Mundo Trapero

“Ante la acumulación de representaciones, el cine mostró que es la más política de todas las artes, justamente porque en tanto arte de la puesta en escena, sabe poner en evidencia las puestas en escena de los poderes dominantes, pincharlos como insectos, subrayarlos, desinflarlos y ‘deconstruirlos’; burlarlos, si fuera necesario; hacerlos bascular del hipertriunfo, a la derrota”, escribió el crítico y cineasta francés, Jean-Louis Comolli. La cita viene a cuento de la última película de Pablo Trapero: Leonera, que se estrena hoy jueves 29.

Hagamos un repaso.

Entre El bonaerense y Leonera se vislumbra un proyecto: cargar las tintas en el plano de la imagen en detrimento del plano del contenido. Como si, cada nueva película, fuera dos películas: una para quedarse mirando, otra para distraerse.

Pablo Trapero pertenece a una “generación” de cineastas que debutó a mediados de los años ‘90, con el ánimo de renovar los modales narrativos del cine nacional. Los nombres son conocidos: Lucrecia Martel, Israel Adrián Caetano, Bruno Stagnaro, Daniel Burman, entre muchos otros. A pesar de las discrepancias en el estilo y la concepción estética, comparten la característica de la formación académica, lo que redundó en un estándar de producción notable. Cualquiera de ellos demostró destreza en el manejo de la cámara, en la resolución fotográfica de una trama argumental, en el ritmo que hay que imprimirle al montaje, en el efecto que produce la edición sonora. Cualquiera de ellos sabe que el espectador no llega a la sala de cine con la papelera de reciclaje vacía.

Pablo Trapero, como los demás, dio pruebas de ese virtuosismo. Sin embargo, las especulaciones de sus últimas películas, develan un punto de vista más que indulgente hacia el poder y las instituciones que lo alimentan. Si El bonaerense contó la anécdota de un cerrajero que, acusado de un delito que no cometió, canjea prisión por uniforme de la peor policía del mundo, Leonera cuenta la de una mujer que, condenada a la cárcel por una muerte que no ejecutó, se convierte en madre entre barrotes.

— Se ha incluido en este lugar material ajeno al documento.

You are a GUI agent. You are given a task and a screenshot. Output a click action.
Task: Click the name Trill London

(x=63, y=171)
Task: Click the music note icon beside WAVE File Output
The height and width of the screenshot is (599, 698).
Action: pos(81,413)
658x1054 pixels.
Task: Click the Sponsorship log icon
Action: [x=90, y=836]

En ambos casos, la fuerza del destino se impone a la voluntad de los protagonistas. Tanto el Zapa (Jorge Román) como Julia (Martina Guzmán) saldan culpas ajenas y, sin embargo, la injusticia cometida, lejos de ser denunciada, transmuta en cortesía de la providencia. En Leonera, por ejemplo, la vida carcelaria transcurre en una rutina apacible (vaciada de su sentido restrictivo y punitorio) y, llegado el caso, hasta recomendable, para la crianza de niños. Julia, además de enamorarse de su compañera de celda (¡lugar común abominable para confinar el amor entre mujeres!), mejora su aspecto personal, su competencia como madre y hasta su entereza emocional, conforme pasan los años.

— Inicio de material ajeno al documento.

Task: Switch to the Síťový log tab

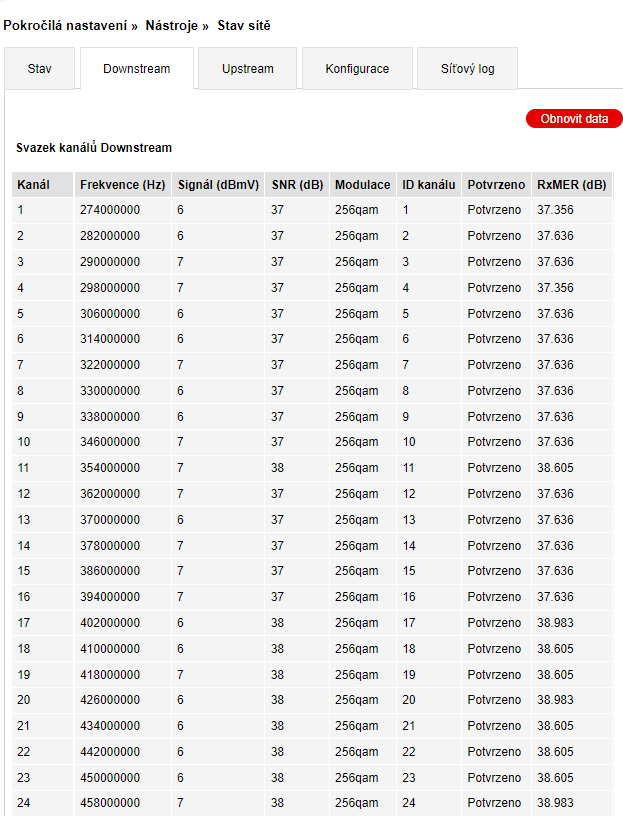Action: tap(467, 69)
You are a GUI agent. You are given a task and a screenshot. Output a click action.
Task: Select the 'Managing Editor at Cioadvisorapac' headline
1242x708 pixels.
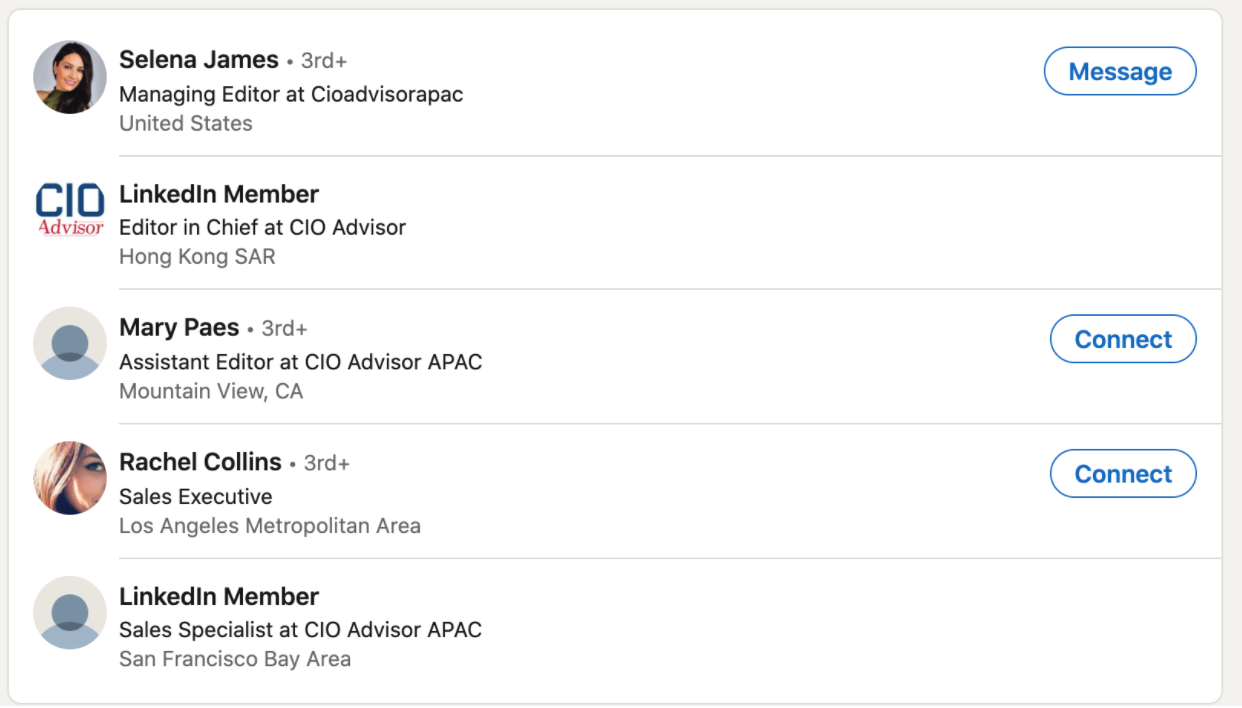(291, 94)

Pablo Trapero declaró que su película “no intenta ser un análisis ni un retrato del mundo carcelario sino que cuenta una historia íntima en un contexto determinado. Por supuesto que está ese retrato a lo largo de toda la película, pero aparece subordinado al universo más íntimo de los personajes”. Ahí está el problema: así planteadas Leonera —como antes El bonaerense— resulta un monólogo elogioso del poder que representa la cárcel. Ámbito en el que, precisamente, “el poder puede manifestarse en su desnudez, en sus dimensiones más excesivas, y justificarse como poder moral” (Michel Foucault, Vigilar y castigar).

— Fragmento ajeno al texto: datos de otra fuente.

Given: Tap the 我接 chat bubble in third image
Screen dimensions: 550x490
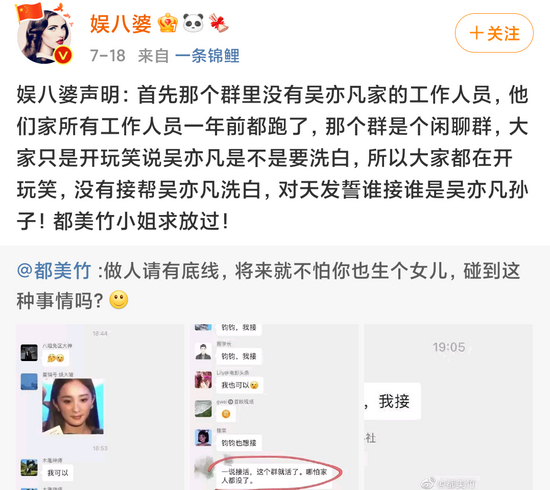Looking at the screenshot, I should 393,401.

La excusa de Trapero (hacer foco en “una historia íntima”) se encuadra en la de películas como Ciudad de Dios (de Fernando Meirelles) o Tropa de élite (de José Padilha). Un modelo de producción que replica los vicios televisivos para exhibir el tercer mundo y hacerlo digerible para su consumo internacional. En otras palabras, películas en las que la injusticia, la pobreza y los abusos de poder son estetizados hasta degradarlos a objetos tolerables, inofensivos, incapaces de pinchar a nadie.